2017MNRAS.466.2364H - Mon. Not. R. Astron. Soc., 466, 2364-2377 (2017/April-1)

Using machine learning to explore the long-term evolution of GRS 1915+105.

HUPPENKOTHEN D., HEIL L.M., HOGG D.W. and MUELLER A.

Abstract (from CDS):

Among the population of known Galactic black hole X-ray binaries, GRS 1915+105 stands out in multiple ways. It has been in continuous outburst since 1992, and has shown a wide range of different states that can be distinguished by their timing and spectral properties. These states, also observed in IGR J17091-3624, have in the past been linked to accretion dynamics. Here, we present the first comprehensive study into the long-term evolution of GRS 1915+105, using the entire data set observed with Rossi X-ray Timing Explorer over its 16-yr lifetime.

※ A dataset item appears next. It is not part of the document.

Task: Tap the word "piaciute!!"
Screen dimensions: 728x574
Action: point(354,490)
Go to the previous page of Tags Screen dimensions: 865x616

We develop a set of descriptive features allowing for automatic separation of states, and show that supervised machine learning in the form of logistic regression and random forests can be used to efficiently classify the entire data set. For the first time, we explore the duty cycle and time evolution of states over the entire 16-yr time span, and find that the temporal distribution of states has likely changed over the span of the observations. We connect the machine classification with physical interpretations of the phenomenology in terms of chaotic and stochastic processes.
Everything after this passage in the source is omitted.